▶ _INSTRUCTIONS FOR THE TASK_
Within the entries below, output exactly the lines between the line containing "This screenshot has height=420, width=737." and the line containing "Viewport: 944px width, 437px", inclusive, and omit any picture.

▶ _SOURCE INFORMATION_

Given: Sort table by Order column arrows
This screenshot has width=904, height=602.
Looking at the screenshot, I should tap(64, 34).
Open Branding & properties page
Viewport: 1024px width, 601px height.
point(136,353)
--
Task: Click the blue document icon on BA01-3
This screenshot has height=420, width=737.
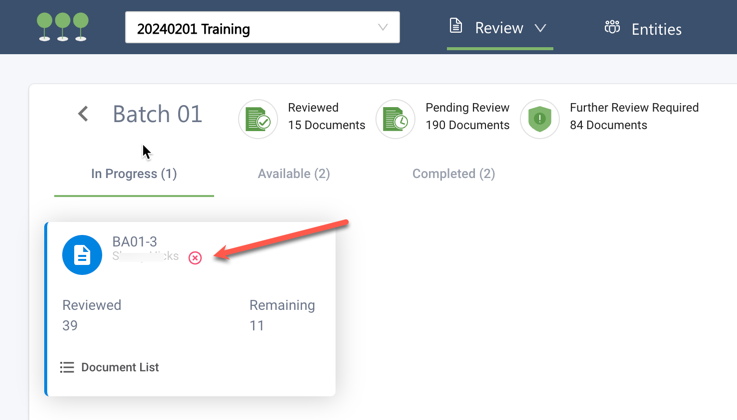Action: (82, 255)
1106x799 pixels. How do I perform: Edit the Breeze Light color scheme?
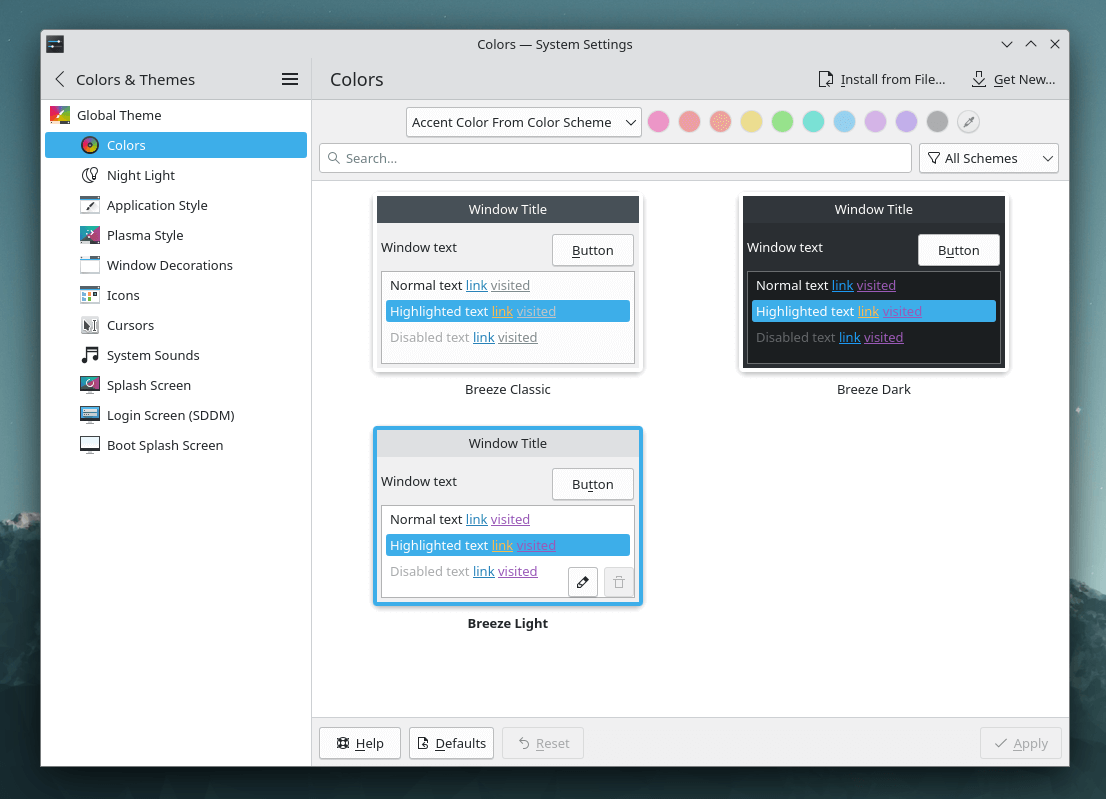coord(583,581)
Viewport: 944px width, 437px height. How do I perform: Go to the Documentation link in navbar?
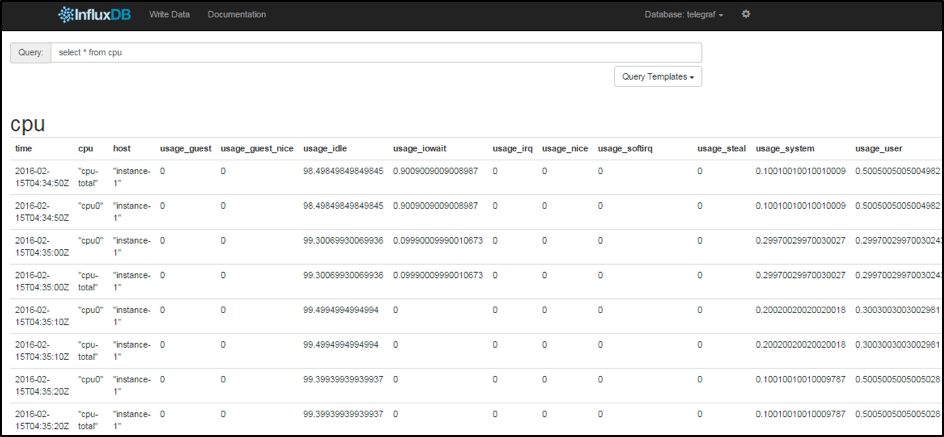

▶ _EXPECTED OUTPUT_
This screenshot has height=420, width=737.
Action: (82, 255)
1106x799 pixels. How do I perform: Edit the Breeze Light color scheme?
coord(583,581)
Viewport: 944px width, 437px height. How do I perform: Go to the Documentation link in navbar?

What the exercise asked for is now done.